Brandon Liu - Apr 04, 2011 04:15:22 pm
A graphical search display is difficult to scale up with lots of results; an interesting design challenge would be how to show just a subset of results to explore, while still giving an idea of the overall density of the total result set.
Julian Limon - Apr 04, 2011 07:55:35 pm
I believe this is a very interesting problem to tackle, David! Multi-dimensional spaces produce cognitive overload and non-traditional categories might get lost in the long tail if there's no easy way to see them. I wonder whether you could compare the 2D visualization with to traditional scatterplot matrices (using the most common wine categories) to provide the users with more tools to understand the space.
I'm particularly interested in the techniques you're planning to use to parse textual descriptions and project them into a visualization. I'll be looking forward to learn more about the solution you ended up choosing and why it was chosen.
As I mentioned in class, I believe that one other datapoint you might include is the author or source of the description. By learning which sources are more trustworthy to the user, you might increase their weight in the final projection.
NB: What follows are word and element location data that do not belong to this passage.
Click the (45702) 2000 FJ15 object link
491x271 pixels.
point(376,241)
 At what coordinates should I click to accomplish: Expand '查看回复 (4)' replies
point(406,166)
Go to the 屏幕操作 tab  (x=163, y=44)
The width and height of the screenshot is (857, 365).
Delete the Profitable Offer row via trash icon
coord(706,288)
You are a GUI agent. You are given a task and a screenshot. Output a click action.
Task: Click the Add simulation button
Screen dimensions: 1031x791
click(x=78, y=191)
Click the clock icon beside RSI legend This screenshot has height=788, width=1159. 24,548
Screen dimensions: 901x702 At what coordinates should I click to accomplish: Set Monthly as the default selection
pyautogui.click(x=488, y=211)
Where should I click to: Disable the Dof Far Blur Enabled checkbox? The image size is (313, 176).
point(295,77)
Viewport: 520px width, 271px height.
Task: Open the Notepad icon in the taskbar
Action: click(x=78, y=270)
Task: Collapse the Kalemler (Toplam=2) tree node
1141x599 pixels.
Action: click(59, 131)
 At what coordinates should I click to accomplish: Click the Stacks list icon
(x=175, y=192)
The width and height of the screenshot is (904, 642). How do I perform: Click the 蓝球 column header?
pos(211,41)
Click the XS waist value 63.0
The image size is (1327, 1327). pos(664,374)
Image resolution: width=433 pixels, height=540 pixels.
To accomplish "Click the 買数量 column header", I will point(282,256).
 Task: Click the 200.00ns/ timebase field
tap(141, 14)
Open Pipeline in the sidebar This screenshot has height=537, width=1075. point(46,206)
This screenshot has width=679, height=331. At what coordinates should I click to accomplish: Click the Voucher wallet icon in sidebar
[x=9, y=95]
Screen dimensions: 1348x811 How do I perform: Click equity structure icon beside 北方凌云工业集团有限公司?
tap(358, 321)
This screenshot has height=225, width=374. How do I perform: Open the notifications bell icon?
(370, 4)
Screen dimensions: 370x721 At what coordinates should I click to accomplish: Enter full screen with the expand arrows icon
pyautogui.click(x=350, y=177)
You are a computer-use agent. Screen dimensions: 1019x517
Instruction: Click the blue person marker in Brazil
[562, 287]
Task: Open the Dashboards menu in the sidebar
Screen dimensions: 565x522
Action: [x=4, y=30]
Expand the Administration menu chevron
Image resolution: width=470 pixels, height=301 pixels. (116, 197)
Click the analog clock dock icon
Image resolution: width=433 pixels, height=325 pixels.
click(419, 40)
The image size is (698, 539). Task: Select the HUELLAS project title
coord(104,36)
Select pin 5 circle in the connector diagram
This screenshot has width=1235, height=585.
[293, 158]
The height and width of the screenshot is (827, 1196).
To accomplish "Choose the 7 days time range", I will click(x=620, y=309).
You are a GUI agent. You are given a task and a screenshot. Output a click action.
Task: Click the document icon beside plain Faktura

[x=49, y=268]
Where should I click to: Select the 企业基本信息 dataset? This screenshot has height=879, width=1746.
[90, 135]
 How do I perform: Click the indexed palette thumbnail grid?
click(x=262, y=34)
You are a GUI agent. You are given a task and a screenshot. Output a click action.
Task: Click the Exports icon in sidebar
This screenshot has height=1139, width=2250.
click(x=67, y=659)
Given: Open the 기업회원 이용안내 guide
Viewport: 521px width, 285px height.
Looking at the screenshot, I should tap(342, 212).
Michael Cohen - Apr 05, 2011 12:19:19 am
I think it would be helpful for some dimensions to (optionally) be hard filters rather than preferences, especially with a space as big as wines. For instance, maybe I know that I'm only willing to go for a cheap wine tonight, under $X/bottle. If I can completely block out more expensive wines, that both takes dead ends off the table, and potentially allows the two dimensions of the plot to represent more information that I do care about, because now the variance within price will be much smaller.
Siamak Faridani - Apr 05, 2011 01:31:05 am
I feel for the wine application a recommendation system might be a better solution. You might also look at a DM method called t-SNE (t distribute Stochastic Neighbor Embedding)it has a much better clustering properties than PCA or CCA for example if two wines are in the same region there are very similar. The only problem with t-SNE is that proximity of two clusters has no meaning. For example if two wines are far from each other in t-SNE you cannot really claim that they are more different that two wines that are a little closer.
Sally Ahn - Apr 05, 2011 02:16:15 am
I was wondering about the visual variables used in this type of visualization. For example, what do the different colors represent, why do the sizes of the dots vary (it almost gives a depth-like dimension), what does the opacity signify, etc. There's quite a lot of different variables being used, which may be a visual overload, so I think conducting user tests is a great idea.
Matthew Can - Apr 05, 2011 02:56:44 am
Great problem you're addressing. Wine is a good domain for this, but I can imagine that the techniques you develop could be applicable in other areas as well (any product with multiple attributes, really).
Since the principal axes of the "wine space" don't correspond to any real world dimensions, I think the user evaluation of this visualization can provide useful insight on how people make sense of these kinds of plots that reduce multidimensional data onto the 2D plane. You might find a set of design principles for helping users create good mental models of these visualizations. I think the evaluation deserves as much thought as the other parts of this project.